U.S. military seeks jurisdiction of colonel
AVIANO AIR BASE, Italy — The U.S. military has officially weighed in on a trial in Milan for more than two dozen Americans accused of kidnapping a Muslim cleric in 2003.
The U.S. had remained largely silent in the case until Tuesday, when the Air Force sent a letter to the Italian Ministry of Justice requesting formal jurisdiction for one of the defendants, Col. Joseph L. Romano III.
The letter, signed by Lt. Col. Robert Welsh, staff judge advocate at Aviano, argues that any legal action Romano would face should be handled by the military.
"Court documents allege that all actions taken by Colonel Romano ... were taken in his capacity as a member of the U.S. Air Force," the letter reads. In accordance with the Status of Forces Agreement, "the primary right to exercise jurisdiction rests with the United States," Welsh writes.
Aviano Air Base officials declined to comment on the case, referring all questions to the Pentagon. Navy Cmdr. Bob Mehal, a DOD spokesman, declined to answer most questions posed about the case, saying that it wouldn’t be appropriate while the trial was still under way.
But he said the U.S. decision to ask for jurisdiction — backed by Defense Secretary Robert Gates — "is not a statement on the nature of the case in Italy. It’s the same thing we’ve been doing for the past 50 years," making reference to the SOFA signed between NATO nations in 1951.

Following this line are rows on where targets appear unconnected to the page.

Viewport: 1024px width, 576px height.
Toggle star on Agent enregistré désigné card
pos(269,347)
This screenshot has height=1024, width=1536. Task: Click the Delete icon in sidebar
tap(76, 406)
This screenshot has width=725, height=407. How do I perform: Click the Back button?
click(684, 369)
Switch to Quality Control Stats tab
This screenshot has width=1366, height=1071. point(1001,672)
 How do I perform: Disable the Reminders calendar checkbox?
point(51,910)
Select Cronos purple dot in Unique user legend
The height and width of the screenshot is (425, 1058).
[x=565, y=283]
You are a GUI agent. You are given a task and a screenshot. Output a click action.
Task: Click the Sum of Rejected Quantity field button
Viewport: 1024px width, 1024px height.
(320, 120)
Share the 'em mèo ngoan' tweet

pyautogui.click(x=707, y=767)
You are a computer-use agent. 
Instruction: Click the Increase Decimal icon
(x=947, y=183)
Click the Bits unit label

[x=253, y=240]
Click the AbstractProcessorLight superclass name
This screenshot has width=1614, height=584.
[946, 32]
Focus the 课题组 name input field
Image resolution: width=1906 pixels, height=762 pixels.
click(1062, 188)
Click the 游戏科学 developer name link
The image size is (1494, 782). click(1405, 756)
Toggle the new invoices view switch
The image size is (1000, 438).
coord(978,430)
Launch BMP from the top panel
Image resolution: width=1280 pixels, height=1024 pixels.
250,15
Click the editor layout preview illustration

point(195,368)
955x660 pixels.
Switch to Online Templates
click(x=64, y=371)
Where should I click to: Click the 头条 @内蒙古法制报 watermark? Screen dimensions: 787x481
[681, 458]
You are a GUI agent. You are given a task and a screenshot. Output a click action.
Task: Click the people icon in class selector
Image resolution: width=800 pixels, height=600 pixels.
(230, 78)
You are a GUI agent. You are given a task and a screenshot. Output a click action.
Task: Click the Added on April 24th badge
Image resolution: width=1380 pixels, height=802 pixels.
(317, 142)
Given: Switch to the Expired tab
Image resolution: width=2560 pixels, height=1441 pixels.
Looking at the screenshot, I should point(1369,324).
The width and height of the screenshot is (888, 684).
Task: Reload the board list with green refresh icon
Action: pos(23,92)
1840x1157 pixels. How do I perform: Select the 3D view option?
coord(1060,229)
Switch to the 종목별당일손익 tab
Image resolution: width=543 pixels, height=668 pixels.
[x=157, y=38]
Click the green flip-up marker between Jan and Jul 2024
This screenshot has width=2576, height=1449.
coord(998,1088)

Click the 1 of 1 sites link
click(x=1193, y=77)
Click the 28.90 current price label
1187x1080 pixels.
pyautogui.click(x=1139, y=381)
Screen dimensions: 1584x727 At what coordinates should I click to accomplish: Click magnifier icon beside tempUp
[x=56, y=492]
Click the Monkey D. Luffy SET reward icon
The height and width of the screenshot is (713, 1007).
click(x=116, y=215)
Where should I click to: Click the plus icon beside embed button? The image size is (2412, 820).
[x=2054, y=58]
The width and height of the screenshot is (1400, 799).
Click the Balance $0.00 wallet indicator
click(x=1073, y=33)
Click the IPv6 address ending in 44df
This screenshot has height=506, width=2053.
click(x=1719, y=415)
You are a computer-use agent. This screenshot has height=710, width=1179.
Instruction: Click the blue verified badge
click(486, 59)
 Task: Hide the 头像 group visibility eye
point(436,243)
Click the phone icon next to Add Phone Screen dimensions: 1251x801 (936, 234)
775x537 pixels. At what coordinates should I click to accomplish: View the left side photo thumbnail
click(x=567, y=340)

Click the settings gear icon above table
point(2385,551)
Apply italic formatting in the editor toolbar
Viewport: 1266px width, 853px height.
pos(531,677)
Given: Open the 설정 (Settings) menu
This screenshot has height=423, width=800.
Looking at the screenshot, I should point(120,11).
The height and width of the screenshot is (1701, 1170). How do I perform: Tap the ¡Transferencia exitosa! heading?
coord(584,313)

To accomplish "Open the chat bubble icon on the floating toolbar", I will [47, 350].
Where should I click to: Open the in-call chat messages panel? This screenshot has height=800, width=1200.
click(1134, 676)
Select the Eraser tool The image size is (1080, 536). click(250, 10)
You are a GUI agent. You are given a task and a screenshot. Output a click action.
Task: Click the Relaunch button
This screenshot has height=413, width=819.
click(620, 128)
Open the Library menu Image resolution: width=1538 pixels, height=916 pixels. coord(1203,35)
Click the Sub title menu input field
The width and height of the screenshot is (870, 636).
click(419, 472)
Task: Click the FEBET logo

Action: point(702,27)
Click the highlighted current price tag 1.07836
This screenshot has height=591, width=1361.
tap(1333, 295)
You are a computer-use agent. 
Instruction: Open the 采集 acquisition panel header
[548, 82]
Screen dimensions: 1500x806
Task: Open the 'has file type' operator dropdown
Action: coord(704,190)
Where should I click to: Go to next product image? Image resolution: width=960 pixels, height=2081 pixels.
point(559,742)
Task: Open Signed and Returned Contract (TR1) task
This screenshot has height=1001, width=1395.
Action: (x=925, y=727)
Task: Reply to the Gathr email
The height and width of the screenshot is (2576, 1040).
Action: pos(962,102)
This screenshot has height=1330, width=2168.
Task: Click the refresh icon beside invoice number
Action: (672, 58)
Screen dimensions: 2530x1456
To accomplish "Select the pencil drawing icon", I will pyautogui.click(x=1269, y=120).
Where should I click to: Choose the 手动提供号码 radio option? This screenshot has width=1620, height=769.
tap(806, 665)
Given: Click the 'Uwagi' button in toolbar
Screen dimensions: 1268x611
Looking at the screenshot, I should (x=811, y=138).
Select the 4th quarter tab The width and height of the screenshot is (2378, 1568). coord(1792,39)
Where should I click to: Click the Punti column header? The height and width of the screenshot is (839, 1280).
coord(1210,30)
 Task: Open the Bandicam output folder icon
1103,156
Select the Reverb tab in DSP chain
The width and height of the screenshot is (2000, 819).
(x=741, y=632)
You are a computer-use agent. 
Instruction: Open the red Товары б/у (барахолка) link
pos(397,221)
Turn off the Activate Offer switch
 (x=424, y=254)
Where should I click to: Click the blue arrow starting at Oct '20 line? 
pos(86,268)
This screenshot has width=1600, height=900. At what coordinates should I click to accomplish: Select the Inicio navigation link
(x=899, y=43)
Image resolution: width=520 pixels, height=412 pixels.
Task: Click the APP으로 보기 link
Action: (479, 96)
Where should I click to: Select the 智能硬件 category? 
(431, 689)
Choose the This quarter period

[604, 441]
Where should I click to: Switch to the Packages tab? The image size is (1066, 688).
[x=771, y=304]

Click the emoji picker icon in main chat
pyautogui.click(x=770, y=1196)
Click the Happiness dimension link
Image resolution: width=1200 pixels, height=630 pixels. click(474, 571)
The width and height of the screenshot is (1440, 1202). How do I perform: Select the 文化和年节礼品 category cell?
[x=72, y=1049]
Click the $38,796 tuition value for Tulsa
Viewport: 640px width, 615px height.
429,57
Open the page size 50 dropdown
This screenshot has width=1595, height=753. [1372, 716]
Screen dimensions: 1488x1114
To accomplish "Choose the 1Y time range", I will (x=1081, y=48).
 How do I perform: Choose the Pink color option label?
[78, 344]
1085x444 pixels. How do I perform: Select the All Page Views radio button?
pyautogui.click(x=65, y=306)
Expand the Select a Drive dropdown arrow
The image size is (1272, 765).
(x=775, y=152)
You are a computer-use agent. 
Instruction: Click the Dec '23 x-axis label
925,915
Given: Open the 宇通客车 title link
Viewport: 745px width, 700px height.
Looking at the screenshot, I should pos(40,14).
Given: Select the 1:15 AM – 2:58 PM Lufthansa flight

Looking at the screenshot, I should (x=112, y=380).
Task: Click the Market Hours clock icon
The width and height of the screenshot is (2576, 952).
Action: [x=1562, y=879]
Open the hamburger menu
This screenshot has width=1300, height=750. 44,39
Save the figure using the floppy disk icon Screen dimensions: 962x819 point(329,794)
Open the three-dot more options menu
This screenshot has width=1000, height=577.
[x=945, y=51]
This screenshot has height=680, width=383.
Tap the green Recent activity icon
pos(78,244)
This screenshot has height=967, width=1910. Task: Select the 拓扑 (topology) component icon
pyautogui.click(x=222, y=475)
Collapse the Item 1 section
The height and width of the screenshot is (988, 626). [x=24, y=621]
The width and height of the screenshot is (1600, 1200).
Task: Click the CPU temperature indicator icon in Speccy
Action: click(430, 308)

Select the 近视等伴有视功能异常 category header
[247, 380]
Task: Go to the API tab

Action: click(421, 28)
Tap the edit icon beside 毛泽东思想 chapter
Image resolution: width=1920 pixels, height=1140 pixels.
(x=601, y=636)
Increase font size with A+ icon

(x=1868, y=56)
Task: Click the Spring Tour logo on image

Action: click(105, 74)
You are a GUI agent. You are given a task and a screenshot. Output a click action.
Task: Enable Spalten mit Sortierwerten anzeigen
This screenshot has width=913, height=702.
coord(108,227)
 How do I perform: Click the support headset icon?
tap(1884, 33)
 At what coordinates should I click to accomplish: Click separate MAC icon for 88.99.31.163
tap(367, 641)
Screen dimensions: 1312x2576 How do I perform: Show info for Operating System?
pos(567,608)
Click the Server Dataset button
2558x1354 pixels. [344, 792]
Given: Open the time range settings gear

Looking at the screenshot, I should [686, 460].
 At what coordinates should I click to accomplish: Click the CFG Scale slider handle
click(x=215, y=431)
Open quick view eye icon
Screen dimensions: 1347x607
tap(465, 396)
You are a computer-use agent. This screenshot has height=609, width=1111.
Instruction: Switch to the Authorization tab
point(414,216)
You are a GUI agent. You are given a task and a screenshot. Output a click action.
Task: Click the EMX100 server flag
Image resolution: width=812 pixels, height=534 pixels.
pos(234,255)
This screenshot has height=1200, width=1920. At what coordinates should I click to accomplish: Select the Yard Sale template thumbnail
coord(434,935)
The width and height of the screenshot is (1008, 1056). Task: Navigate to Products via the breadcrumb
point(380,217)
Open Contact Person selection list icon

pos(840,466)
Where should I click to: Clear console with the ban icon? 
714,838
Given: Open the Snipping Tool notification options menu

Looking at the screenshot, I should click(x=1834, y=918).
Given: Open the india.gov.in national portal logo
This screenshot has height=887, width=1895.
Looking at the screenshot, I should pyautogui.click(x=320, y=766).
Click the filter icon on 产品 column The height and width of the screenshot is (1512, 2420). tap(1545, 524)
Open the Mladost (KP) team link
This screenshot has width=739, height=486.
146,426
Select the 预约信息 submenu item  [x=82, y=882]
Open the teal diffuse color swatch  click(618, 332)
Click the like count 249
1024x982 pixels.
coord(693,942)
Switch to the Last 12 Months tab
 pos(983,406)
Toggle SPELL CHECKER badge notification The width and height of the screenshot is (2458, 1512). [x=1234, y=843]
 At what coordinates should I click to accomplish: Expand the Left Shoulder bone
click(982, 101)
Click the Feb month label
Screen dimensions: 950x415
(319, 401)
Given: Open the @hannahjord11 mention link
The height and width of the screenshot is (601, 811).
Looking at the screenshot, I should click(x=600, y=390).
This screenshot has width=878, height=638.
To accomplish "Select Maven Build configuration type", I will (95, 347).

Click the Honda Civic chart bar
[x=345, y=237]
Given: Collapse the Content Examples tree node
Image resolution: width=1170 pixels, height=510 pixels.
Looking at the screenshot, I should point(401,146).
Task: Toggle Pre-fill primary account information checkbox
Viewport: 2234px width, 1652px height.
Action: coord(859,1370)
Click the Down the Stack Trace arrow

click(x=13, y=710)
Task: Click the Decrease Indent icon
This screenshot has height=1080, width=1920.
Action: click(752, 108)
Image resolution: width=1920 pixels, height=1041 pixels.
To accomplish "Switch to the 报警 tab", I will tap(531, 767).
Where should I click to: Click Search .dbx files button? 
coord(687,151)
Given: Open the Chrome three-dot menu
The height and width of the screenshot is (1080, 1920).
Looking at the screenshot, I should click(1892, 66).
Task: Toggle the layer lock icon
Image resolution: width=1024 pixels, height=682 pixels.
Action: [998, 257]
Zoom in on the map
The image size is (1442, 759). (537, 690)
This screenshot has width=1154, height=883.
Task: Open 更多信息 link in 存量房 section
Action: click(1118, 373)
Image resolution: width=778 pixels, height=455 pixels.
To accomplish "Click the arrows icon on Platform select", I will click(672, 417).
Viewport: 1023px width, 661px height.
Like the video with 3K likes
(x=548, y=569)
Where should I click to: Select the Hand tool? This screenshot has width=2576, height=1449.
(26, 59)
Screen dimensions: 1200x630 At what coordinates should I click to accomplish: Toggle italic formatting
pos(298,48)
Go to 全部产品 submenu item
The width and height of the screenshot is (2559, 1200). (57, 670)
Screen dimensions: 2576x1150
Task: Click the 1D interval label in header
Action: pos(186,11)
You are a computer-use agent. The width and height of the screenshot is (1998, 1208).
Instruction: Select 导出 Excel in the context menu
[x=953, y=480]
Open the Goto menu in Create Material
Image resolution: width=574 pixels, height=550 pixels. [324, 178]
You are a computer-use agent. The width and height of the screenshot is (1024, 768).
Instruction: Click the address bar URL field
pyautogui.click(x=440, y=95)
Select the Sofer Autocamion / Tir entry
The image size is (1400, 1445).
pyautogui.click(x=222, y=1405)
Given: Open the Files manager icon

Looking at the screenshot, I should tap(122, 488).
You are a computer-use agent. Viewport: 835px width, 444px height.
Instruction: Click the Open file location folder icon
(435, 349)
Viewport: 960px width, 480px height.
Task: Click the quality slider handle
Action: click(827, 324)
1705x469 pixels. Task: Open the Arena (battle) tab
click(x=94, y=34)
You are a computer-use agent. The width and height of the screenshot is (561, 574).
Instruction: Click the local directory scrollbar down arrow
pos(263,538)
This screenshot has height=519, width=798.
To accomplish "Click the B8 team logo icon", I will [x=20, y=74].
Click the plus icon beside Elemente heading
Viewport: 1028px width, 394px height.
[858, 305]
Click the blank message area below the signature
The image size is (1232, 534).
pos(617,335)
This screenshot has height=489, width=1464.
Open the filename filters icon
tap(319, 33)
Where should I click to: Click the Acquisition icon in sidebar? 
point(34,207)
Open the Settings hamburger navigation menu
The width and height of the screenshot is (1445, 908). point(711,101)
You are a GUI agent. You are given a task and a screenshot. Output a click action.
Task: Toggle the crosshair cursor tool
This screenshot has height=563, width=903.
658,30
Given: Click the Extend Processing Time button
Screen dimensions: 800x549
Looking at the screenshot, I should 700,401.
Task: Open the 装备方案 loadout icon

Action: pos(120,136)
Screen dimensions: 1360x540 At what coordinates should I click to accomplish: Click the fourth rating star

The Milan trial is the first to take on the CIA’s rendition program, in which those either suspected of being terrorists or having knowledge of terror activities were forcibly taken from their countries of residence and interrogated. In this case, Osama Moustafa Hassan Nasr, known also as Abu Omar, was allegedly kidnapped by CIA operatives in Milan, driven to Aviano, flown to Ramstein Air Base, Germany, and on to Egypt.
At the time of the alleged incident, Romano was the commander of the 31st Security Forces Squadron at Aviano.
The lead prosecutor, Armando Spataro, has argued in court that Romano had phone conversations with the CIA agents during the operation. Prosecutors eventually obtained phone records of those they believe were involved in the abduction and have charged 26 Americans – 25 reportedly working for the CIA – and seven Italians.
Spataro said in a telephone interview Friday that Romano is charged with aiding the other defendants in the kidnapping.
Asked what specific charges Romano faces, Spataro replied: "He gave important help."
Romano is currently serving as commander of the 37th Training Group at Lackland Air Force Base in Texas. An airman assigned to his group said he was away from the office Thursday and the base’s public affairs office referred all inquiries to DOD.
Cesare Bulgheroni, a Milan lawyer hired by the Air Force to represent Romano, had made a motion to dismiss the charges against his client earlier in the trial.
That motion was rejected, Spataro said. But he said it’s possible the judge could re-visit that issue during his deliberations, though Spataro has argued against it.
Spataro said he will finish his closing arguments next week. He will be followed by defense attorneys.
As in most Italian court cases, sessions aren’t held on consecutive days and verdicts aren’t expected to be issued until at least November.